Problem description ▸ Pick out and copy every line of the material that contains the string "column". Case counts.

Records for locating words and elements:
+---+

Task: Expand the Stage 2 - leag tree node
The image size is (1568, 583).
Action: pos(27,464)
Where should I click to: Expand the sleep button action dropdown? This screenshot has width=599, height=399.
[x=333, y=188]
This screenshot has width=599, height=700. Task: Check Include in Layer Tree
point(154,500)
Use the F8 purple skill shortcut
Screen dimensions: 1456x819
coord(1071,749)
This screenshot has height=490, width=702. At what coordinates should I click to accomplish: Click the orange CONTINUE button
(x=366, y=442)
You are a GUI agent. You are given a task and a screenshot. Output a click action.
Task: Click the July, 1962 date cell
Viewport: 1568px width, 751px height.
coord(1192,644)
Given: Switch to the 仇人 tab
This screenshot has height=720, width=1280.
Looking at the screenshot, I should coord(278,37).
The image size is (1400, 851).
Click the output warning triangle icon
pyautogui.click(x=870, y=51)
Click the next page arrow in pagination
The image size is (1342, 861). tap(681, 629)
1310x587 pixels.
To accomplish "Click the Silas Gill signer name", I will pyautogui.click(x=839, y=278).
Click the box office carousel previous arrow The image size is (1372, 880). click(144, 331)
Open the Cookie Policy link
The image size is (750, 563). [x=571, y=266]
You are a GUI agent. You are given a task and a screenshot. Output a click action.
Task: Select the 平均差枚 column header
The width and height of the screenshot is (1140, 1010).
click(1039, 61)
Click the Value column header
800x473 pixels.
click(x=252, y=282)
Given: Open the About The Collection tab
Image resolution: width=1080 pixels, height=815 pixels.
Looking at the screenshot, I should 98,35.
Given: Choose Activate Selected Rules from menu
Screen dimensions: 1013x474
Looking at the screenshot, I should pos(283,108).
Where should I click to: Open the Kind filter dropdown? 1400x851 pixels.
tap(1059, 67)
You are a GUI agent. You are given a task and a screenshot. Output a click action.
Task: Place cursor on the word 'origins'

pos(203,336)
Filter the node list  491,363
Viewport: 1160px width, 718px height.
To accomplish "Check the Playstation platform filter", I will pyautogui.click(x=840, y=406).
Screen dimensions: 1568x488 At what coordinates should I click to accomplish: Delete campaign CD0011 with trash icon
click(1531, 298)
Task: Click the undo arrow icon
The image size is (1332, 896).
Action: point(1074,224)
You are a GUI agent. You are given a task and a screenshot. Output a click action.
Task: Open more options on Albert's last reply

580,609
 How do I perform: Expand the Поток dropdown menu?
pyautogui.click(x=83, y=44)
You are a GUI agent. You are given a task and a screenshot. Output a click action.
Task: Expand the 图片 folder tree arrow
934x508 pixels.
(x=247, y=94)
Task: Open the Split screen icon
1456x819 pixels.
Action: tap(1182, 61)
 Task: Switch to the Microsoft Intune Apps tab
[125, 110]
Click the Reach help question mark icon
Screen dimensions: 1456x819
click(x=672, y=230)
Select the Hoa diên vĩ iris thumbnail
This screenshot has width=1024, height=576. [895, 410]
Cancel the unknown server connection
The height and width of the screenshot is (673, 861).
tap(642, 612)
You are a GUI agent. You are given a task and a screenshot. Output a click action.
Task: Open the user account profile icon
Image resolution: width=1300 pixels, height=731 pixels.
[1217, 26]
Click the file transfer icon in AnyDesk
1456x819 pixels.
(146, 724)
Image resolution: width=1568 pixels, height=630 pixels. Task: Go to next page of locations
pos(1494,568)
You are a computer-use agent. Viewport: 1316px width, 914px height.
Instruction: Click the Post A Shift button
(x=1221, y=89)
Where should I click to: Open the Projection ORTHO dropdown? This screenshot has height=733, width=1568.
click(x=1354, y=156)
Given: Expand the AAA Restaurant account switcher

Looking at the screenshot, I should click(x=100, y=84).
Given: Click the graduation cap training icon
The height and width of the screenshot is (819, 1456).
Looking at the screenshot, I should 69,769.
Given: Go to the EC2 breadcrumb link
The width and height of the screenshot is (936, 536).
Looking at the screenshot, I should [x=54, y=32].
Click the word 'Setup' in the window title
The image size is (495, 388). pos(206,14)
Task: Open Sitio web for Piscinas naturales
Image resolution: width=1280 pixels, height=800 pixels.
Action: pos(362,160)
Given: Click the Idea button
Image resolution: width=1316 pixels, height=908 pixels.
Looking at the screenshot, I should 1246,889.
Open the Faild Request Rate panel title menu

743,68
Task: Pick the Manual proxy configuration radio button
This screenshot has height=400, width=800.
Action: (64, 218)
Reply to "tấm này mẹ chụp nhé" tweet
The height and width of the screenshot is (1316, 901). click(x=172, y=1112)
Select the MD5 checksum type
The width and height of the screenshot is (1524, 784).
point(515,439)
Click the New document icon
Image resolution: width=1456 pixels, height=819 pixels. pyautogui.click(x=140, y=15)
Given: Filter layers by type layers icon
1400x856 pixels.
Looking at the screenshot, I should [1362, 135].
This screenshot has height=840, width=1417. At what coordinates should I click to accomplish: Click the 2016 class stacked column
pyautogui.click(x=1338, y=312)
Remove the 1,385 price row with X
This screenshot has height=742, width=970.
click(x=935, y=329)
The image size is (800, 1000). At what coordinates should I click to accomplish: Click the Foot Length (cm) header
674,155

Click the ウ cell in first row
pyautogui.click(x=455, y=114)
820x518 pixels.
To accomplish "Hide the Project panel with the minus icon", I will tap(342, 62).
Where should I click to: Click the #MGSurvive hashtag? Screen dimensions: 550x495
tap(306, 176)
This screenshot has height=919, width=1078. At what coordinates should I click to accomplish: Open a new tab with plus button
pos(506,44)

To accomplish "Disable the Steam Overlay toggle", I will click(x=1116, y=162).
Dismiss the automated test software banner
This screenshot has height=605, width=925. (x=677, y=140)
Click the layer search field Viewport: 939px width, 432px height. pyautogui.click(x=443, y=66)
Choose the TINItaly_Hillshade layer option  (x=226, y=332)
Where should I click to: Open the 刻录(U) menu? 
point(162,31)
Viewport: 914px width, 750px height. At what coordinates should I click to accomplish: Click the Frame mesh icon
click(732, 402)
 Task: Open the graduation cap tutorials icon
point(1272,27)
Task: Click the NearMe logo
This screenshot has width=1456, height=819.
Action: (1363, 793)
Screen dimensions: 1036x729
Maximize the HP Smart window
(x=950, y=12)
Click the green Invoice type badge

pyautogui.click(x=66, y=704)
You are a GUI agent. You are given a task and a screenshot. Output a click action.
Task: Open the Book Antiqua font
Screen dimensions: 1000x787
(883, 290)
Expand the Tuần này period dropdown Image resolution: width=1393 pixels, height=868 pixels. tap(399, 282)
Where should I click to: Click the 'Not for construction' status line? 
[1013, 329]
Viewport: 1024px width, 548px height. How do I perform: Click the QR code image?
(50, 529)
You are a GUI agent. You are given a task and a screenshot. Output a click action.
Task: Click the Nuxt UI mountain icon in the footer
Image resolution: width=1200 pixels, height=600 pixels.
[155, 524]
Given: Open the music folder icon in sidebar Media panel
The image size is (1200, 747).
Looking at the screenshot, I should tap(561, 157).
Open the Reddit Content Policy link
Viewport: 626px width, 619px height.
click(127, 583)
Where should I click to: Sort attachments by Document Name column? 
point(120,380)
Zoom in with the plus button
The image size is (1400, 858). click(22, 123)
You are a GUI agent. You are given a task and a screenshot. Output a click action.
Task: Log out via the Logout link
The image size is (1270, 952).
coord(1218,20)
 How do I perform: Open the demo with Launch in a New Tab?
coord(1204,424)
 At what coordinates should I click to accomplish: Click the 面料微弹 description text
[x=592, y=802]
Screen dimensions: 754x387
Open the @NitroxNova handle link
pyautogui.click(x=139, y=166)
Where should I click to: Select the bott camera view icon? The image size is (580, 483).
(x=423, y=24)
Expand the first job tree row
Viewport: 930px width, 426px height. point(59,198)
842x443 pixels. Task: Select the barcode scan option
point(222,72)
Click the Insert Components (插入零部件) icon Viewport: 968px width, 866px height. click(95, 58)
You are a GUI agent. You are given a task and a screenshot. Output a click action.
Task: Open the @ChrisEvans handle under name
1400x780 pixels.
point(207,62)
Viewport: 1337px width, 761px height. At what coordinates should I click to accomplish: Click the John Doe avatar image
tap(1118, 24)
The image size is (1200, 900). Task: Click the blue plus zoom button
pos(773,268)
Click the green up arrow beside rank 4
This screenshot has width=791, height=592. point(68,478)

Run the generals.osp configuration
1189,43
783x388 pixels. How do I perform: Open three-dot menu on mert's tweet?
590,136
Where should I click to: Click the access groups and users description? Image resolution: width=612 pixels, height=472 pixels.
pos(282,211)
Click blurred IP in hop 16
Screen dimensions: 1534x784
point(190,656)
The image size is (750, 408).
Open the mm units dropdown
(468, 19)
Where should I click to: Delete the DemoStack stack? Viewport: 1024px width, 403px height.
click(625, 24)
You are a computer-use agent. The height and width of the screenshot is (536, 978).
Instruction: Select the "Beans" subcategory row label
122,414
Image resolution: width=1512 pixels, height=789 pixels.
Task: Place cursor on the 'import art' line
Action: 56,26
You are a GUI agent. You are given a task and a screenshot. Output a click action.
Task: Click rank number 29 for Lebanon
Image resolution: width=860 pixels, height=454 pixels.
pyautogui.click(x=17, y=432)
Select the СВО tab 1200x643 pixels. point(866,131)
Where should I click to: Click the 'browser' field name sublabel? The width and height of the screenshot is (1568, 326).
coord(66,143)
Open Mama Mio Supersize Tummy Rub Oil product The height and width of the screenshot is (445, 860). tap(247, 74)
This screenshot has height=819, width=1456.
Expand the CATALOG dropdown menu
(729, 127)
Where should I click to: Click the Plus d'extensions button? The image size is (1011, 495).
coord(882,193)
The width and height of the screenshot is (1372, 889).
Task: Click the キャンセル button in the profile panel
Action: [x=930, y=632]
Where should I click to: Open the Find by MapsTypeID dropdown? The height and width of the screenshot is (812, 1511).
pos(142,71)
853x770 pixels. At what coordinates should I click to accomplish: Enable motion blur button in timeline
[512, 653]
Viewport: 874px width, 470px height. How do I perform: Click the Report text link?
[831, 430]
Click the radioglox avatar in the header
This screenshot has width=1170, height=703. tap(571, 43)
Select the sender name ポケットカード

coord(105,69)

+---+

Exercise response ▸
Task: Select the 平均差枚 column header
Click the Value column header
This screenshot has height=840, width=1417. At what coordinates should I click to accomplish: Click the 2016 class stacked column
Where should I click to: Sort attachments by Document Name column? 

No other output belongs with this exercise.